** Dataset entries follows **

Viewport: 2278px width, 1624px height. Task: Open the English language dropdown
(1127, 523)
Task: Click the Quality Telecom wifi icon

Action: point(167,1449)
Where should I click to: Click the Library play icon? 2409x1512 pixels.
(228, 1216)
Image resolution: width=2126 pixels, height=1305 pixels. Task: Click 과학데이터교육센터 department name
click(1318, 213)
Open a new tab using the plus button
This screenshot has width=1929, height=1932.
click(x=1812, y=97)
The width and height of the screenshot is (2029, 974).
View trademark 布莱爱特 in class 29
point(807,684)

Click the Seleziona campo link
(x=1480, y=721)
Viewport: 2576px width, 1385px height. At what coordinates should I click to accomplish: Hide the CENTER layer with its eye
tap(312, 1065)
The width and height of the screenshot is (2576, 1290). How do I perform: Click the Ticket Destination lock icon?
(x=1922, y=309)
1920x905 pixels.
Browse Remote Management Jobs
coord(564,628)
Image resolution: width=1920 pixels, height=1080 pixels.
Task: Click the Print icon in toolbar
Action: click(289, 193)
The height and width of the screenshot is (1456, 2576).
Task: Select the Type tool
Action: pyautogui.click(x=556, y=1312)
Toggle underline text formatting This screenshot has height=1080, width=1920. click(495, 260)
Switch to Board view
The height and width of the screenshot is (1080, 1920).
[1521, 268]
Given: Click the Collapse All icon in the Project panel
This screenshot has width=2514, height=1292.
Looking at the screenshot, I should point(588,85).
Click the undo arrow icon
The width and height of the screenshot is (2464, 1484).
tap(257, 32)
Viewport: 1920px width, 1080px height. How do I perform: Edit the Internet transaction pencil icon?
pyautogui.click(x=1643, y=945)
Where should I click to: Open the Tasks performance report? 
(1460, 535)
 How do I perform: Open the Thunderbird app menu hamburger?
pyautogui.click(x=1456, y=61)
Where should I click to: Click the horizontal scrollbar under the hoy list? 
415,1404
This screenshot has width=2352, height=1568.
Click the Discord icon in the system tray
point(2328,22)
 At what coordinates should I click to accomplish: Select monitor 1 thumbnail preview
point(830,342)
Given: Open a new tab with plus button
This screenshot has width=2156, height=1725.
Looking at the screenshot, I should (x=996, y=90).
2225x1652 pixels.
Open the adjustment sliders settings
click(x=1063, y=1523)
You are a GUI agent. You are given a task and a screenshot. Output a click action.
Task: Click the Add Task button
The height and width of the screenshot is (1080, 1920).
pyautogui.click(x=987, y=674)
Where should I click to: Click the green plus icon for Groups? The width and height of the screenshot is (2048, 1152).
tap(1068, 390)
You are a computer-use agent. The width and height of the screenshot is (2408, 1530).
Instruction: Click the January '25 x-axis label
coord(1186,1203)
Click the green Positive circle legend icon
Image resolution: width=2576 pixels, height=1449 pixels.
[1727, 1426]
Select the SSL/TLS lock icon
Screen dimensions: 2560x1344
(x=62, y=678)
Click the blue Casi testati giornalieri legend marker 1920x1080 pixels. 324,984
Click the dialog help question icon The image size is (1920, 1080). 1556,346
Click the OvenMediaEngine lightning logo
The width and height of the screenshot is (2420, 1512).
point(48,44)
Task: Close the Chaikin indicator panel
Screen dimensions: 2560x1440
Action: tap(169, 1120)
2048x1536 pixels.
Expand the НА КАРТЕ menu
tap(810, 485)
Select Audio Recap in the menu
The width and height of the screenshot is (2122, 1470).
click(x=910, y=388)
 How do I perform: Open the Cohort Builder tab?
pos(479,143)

** End of Dataset entries **

● **Exercise brief**: Retype the entries exactly; leave nothing out.

● **Exercise result**:
Viewport: 2278px width, 1624px height. Task: Open the English language dropdown
(1127, 523)
Task: Click the Quality Telecom wifi icon

Action: point(167,1449)
Where should I click to: Click the Library play icon? 2409x1512 pixels.
(228, 1216)
Image resolution: width=2126 pixels, height=1305 pixels. Task: Click 과학데이터교육센터 department name
click(1318, 213)
Open a new tab using the plus button
This screenshot has width=1929, height=1932.
click(x=1812, y=97)
The width and height of the screenshot is (2029, 974).
View trademark 布莱爱特 in class 29
point(807,684)

Click the Seleziona campo link
(x=1480, y=721)
Viewport: 2576px width, 1385px height. At what coordinates should I click to accomplish: Hide the CENTER layer with its eye
tap(312, 1065)
The width and height of the screenshot is (2576, 1290). How do I perform: Click the Ticket Destination lock icon?
(x=1922, y=309)
1920x905 pixels.
Browse Remote Management Jobs
coord(564,628)
Image resolution: width=1920 pixels, height=1080 pixels.
Task: Click the Print icon in toolbar
Action: click(289, 193)
The height and width of the screenshot is (1456, 2576).
Task: Select the Type tool
Action: pyautogui.click(x=556, y=1312)
Toggle underline text formatting This screenshot has height=1080, width=1920. click(495, 260)
Switch to Board view
The height and width of the screenshot is (1080, 1920).
[1521, 268]
Given: Click the Collapse All icon in the Project panel
This screenshot has width=2514, height=1292.
Looking at the screenshot, I should point(588,85).
Click the undo arrow icon
The width and height of the screenshot is (2464, 1484).
tap(257, 32)
Viewport: 1920px width, 1080px height. How do I perform: Edit the Internet transaction pencil icon?
pyautogui.click(x=1643, y=945)
Where should I click to: Open the Tasks performance report? 
(1460, 535)
 How do I perform: Open the Thunderbird app menu hamburger?
pyautogui.click(x=1456, y=61)
Where should I click to: Click the horizontal scrollbar under the hoy list? 
415,1404
This screenshot has width=2352, height=1568.
Click the Discord icon in the system tray
point(2328,22)
 At what coordinates should I click to accomplish: Select monitor 1 thumbnail preview
point(830,342)
Given: Open a new tab with plus button
This screenshot has width=2156, height=1725.
Looking at the screenshot, I should (x=996, y=90).
2225x1652 pixels.
Open the adjustment sliders settings
click(x=1063, y=1523)
You are a GUI agent. You are given a task and a screenshot. Output a click action.
Task: Click the Add Task button
The height and width of the screenshot is (1080, 1920).
pyautogui.click(x=987, y=674)
Where should I click to: Click the green plus icon for Groups? The width and height of the screenshot is (2048, 1152).
tap(1068, 390)
You are a computer-use agent. The width and height of the screenshot is (2408, 1530).
Instruction: Click the January '25 x-axis label
coord(1186,1203)
Click the green Positive circle legend icon
Image resolution: width=2576 pixels, height=1449 pixels.
[1727, 1426]
Select the SSL/TLS lock icon
Screen dimensions: 2560x1344
(x=62, y=678)
Click the blue Casi testati giornalieri legend marker 1920x1080 pixels. 324,984
Click the dialog help question icon The image size is (1920, 1080). 1556,346
Click the OvenMediaEngine lightning logo
The width and height of the screenshot is (2420, 1512).
point(48,44)
Task: Close the Chaikin indicator panel
Screen dimensions: 2560x1440
Action: tap(169, 1120)
2048x1536 pixels.
Expand the НА КАРТЕ menu
tap(810, 485)
Select Audio Recap in the menu
The width and height of the screenshot is (2122, 1470).
click(x=910, y=388)
 How do I perform: Open the Cohort Builder tab?
pos(479,143)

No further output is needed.